Theorem bj-xpnzex 36947

Description: If the first factor of a product is nonempty, and the product is a set, then the second factor is a set.

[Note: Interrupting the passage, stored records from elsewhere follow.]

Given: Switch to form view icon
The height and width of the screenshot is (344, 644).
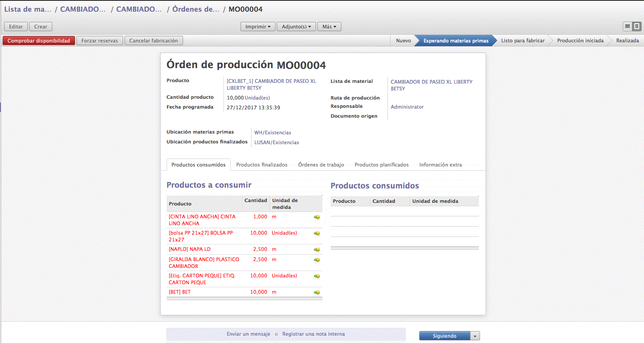Looking at the screenshot, I should [x=637, y=26].
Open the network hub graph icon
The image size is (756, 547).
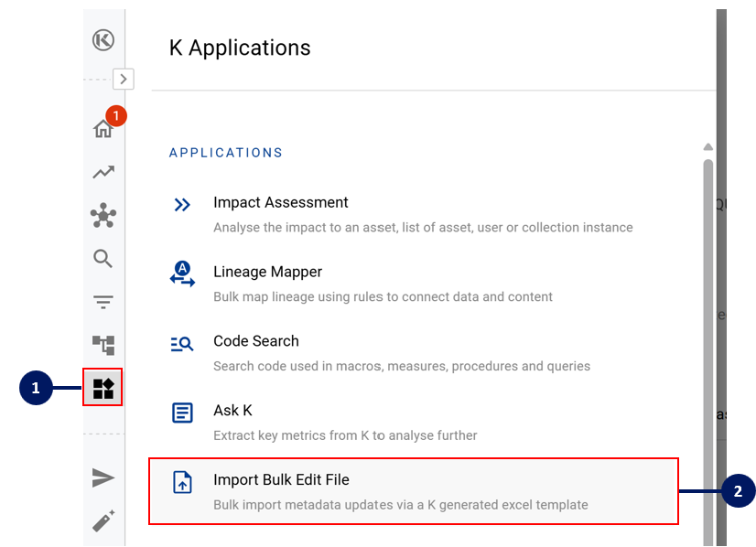pyautogui.click(x=103, y=217)
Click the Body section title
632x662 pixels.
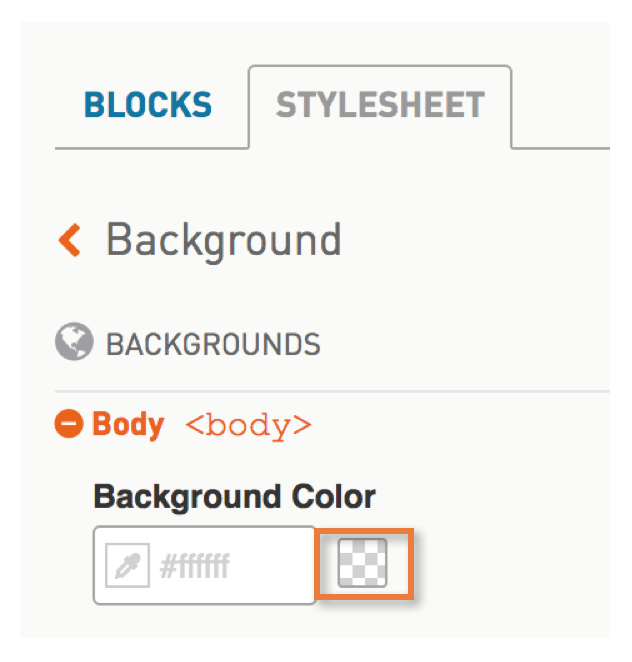click(128, 424)
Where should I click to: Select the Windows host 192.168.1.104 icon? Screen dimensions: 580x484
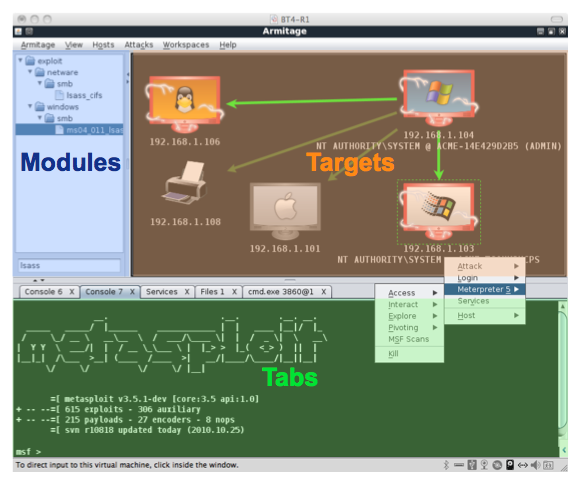pyautogui.click(x=439, y=98)
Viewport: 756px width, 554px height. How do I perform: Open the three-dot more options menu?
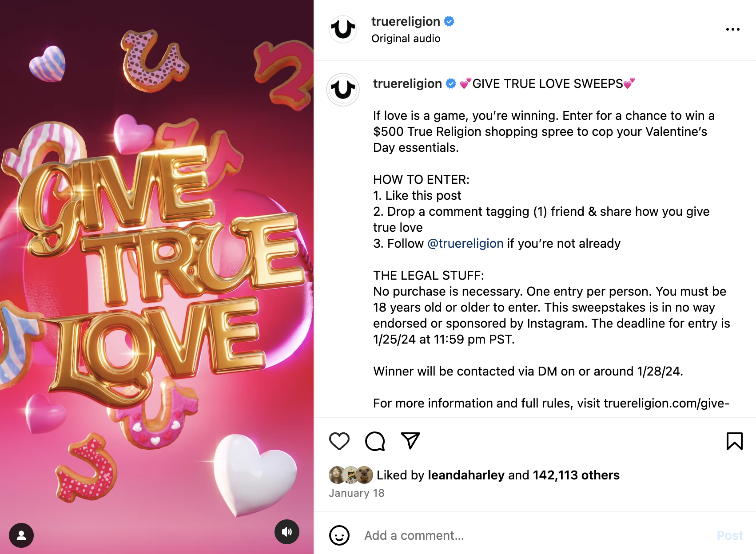coord(732,29)
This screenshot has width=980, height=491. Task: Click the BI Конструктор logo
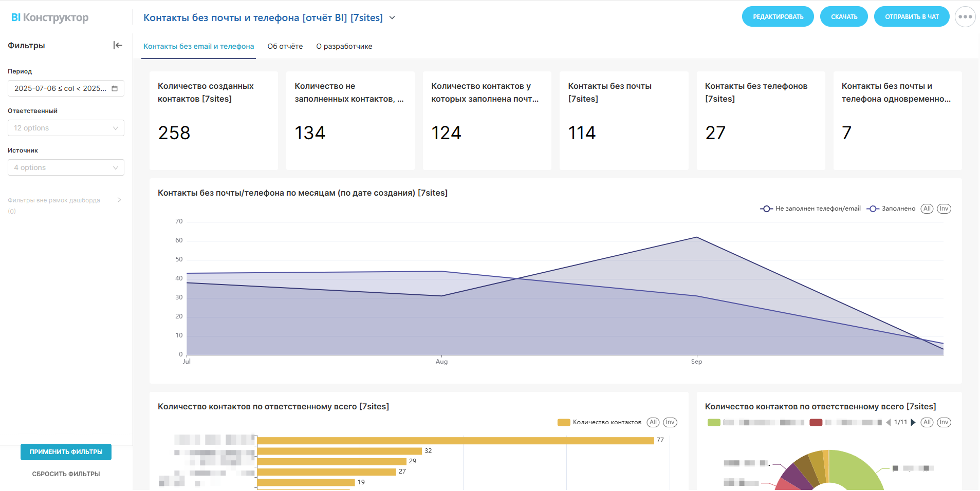(x=50, y=17)
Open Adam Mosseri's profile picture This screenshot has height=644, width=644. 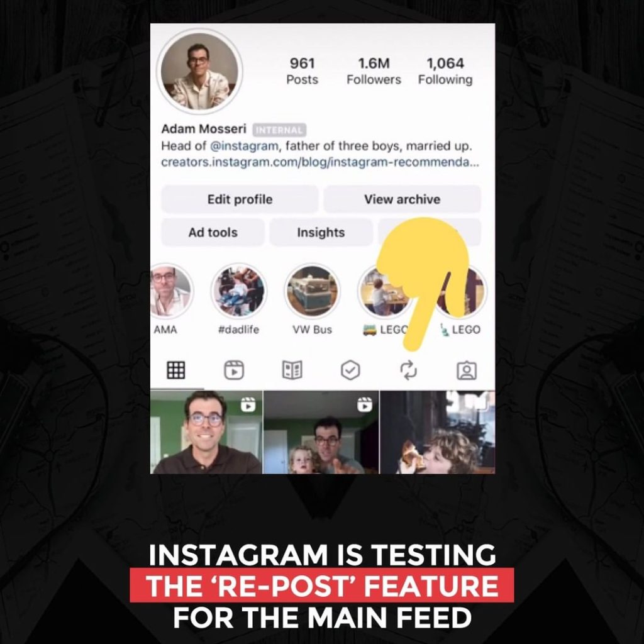(199, 71)
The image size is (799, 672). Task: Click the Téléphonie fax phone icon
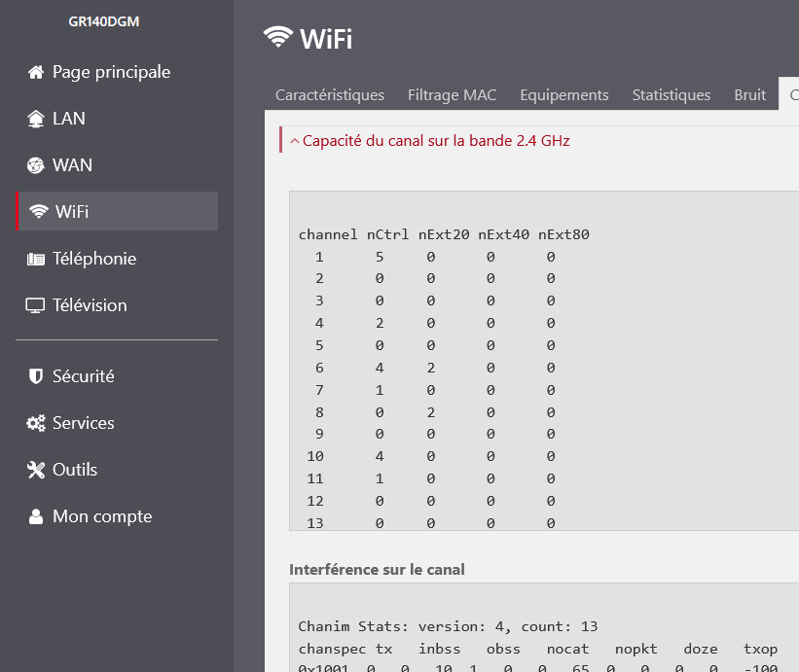36,259
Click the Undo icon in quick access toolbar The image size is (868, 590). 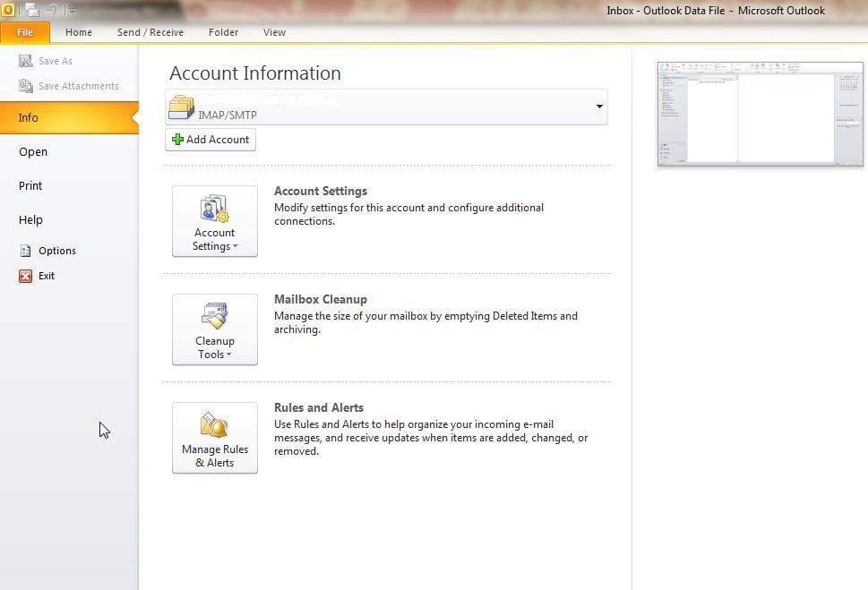(x=54, y=10)
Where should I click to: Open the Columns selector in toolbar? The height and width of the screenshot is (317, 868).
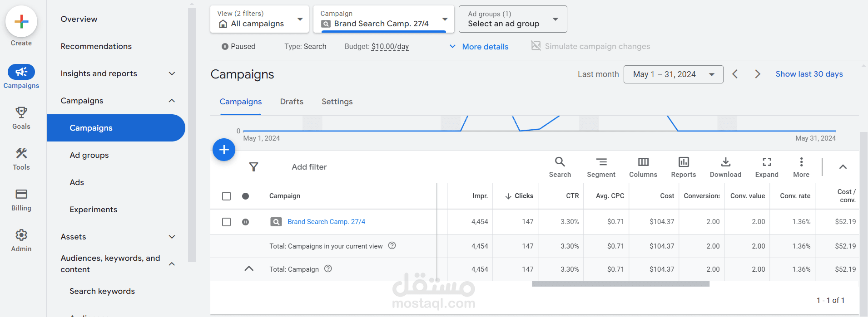click(643, 167)
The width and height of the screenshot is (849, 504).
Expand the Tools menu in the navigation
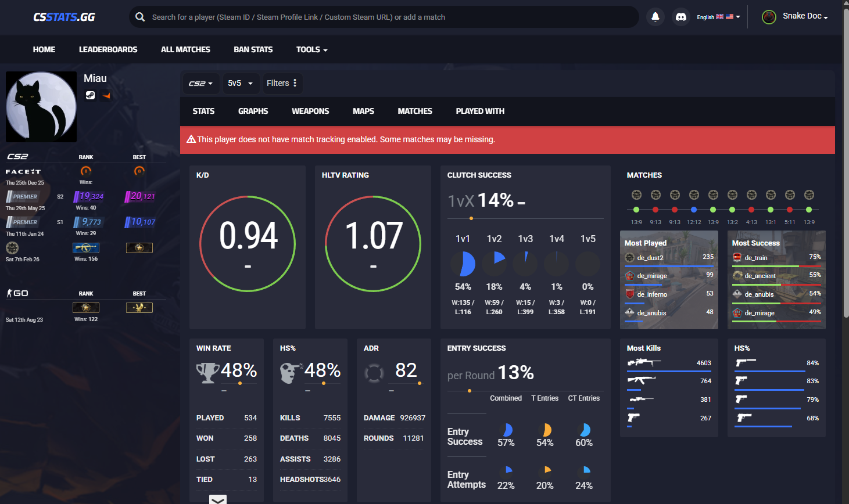[311, 49]
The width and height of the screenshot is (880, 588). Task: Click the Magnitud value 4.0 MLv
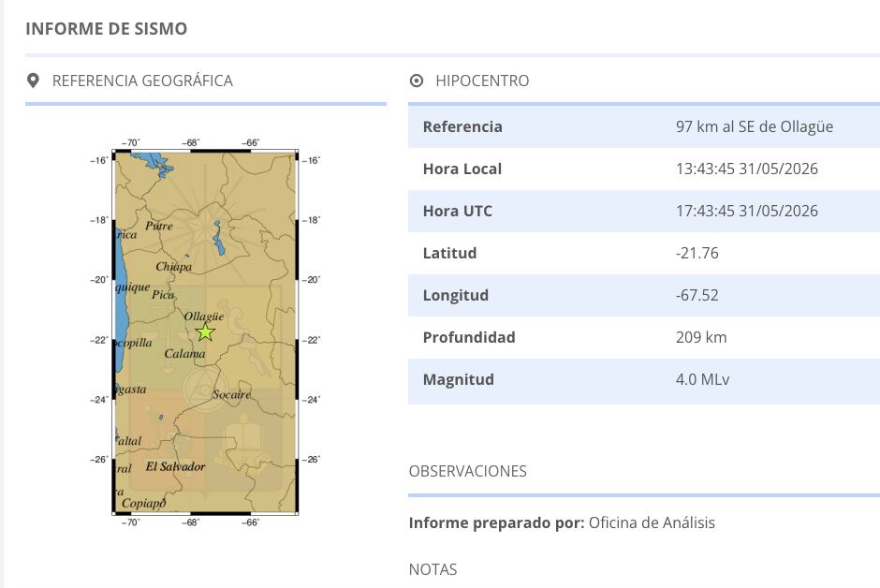(703, 379)
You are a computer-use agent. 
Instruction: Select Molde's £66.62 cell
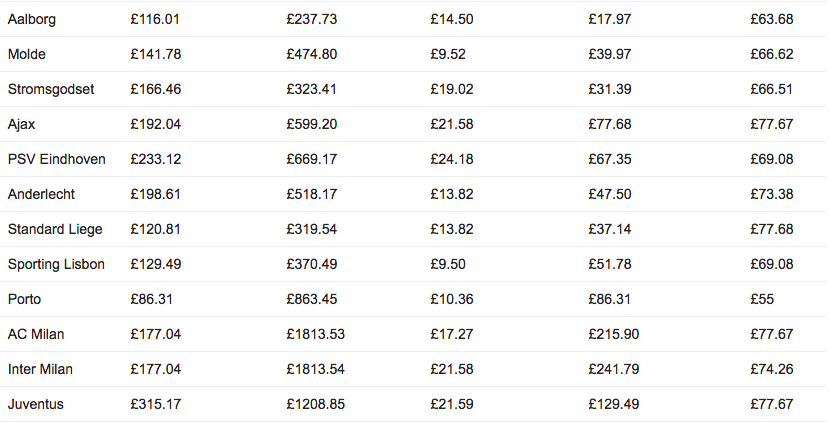pyautogui.click(x=772, y=54)
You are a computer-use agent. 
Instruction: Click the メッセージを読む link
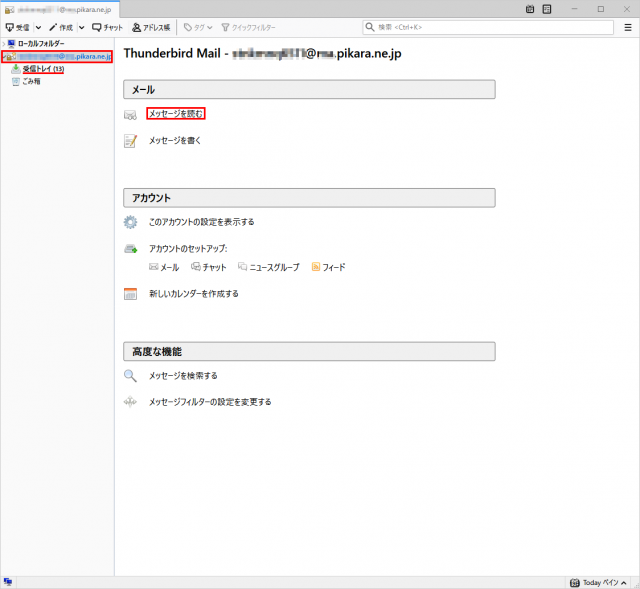tap(175, 114)
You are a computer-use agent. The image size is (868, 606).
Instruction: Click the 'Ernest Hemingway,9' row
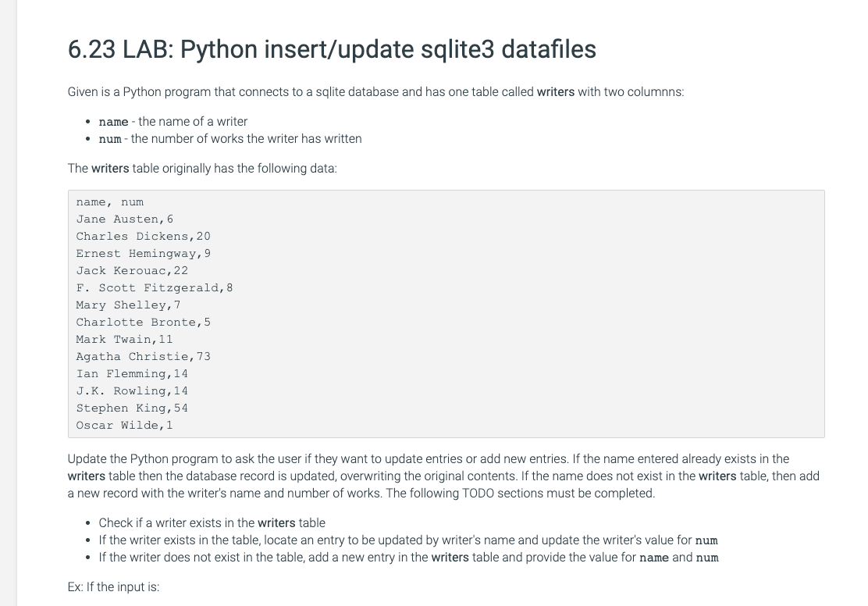[144, 253]
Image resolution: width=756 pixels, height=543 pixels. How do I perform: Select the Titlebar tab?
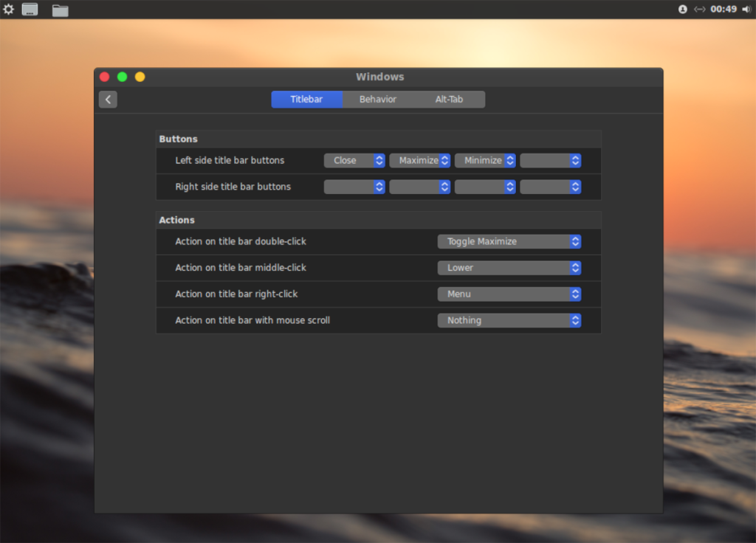(306, 99)
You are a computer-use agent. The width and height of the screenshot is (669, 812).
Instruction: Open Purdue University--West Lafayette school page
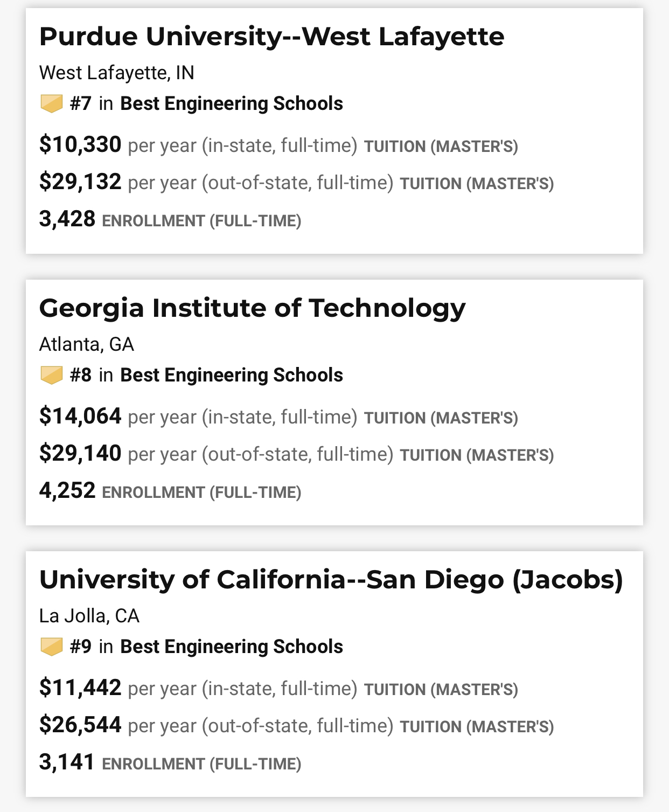271,37
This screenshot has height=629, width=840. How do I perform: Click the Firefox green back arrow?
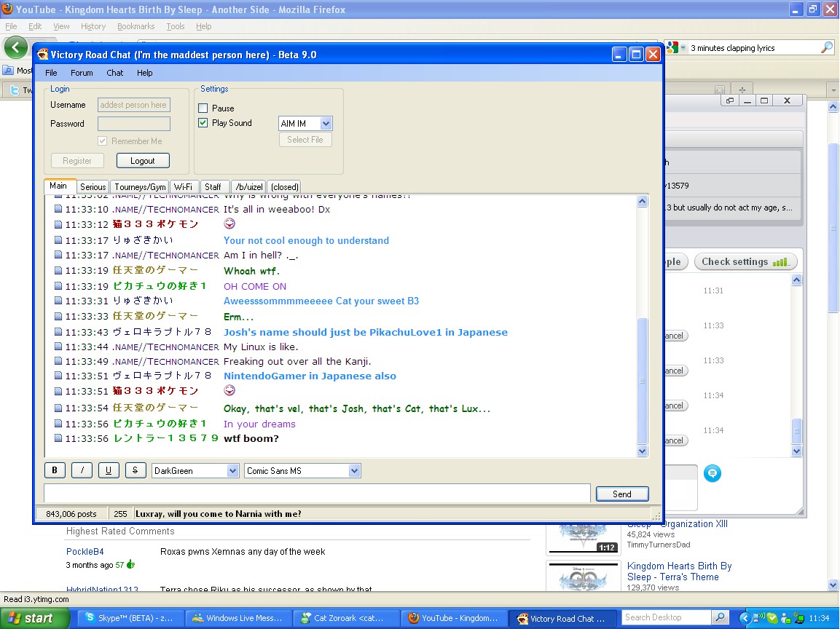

UPDATE: this is actually the curried (exported) form of xpexcnv 7896 (up to commutation in the product). (Contributed by BJ, 6-Oct-2018.) (Proof modification is discouraged.)

Assertion

Ref	Expression
bj-xpnzex	⊢ (𝐴 ≠ ∅ → ((𝐴 × 𝐵) ∈ 𝑉 → 𝐵 ∈ V))

Proof of Theorem bj-xpnzex

Step	Hyp	Ref	Expression
1		0ex 5262	. . . . 5 ⊢ ∅ ∈ V
2		eleq1a 2823	. . . . 5 ⊢ (∅ ∈ V → (𝐵 = ∅ → 𝐵 ∈ V))
3	1, 2	ax-mp 5	. . . 4 ⊢ (𝐵 = ∅ → 𝐵 ∈ V)
4	3	a1d 25	. . 3 ⊢ (𝐵 = ∅ → ((𝐴 × 𝐵) ∈ 𝑉 → 𝐵 ∈ V))
5	4	a1d 25	. 2 ⊢ (𝐵 = ∅ → (𝐴 ≠ ∅ → ((𝐴 × 𝐵) ∈ 𝑉 → 𝐵 ∈ V)))
6		xpnz 6132	. . . 4 ⊢ ((𝐴 ≠ ∅ ∧ 𝐵 ≠ ∅) ↔ (𝐴 × 𝐵) ≠ ∅)
7		xpexr2 7895	. . . . . 6 ⊢ (((𝐴 × 𝐵) ∈ 𝑉 ∧ (𝐴 × 𝐵) ≠ ∅) → (𝐴 ∈ V ∧ 𝐵 ∈ V))
8	7	simprd 495	. . . . 5 ⊢ (((𝐴 × 𝐵) ∈ 𝑉 ∧ (𝐴 × 𝐵) ≠ ∅) → 𝐵 ∈ V)
9	8	expcom 413	. . . 4 ⊢ ((𝐴 × 𝐵) ≠ ∅ → ((𝐴 × 𝐵) ∈ 𝑉 → 𝐵 ∈ V))
10	6, 9	sylbi 217	. . 3 ⊢ ((𝐴 ≠ ∅ ∧ 𝐵 ≠ ∅) → ((𝐴 × 𝐵) ∈ 𝑉 → 𝐵 ∈ V))
11	10	expcom 413	. 2 ⊢ (𝐵 ≠ ∅ → (𝐴 ≠ ∅ → ((𝐴 × 𝐵) ∈ 𝑉 → 𝐵 ∈ V)))
12	5, 11	pm2.61ine 3008	1 ⊢ (𝐴 ≠ ∅ → ((𝐴 × 𝐵) ∈ 𝑉 → 𝐵 ∈ V))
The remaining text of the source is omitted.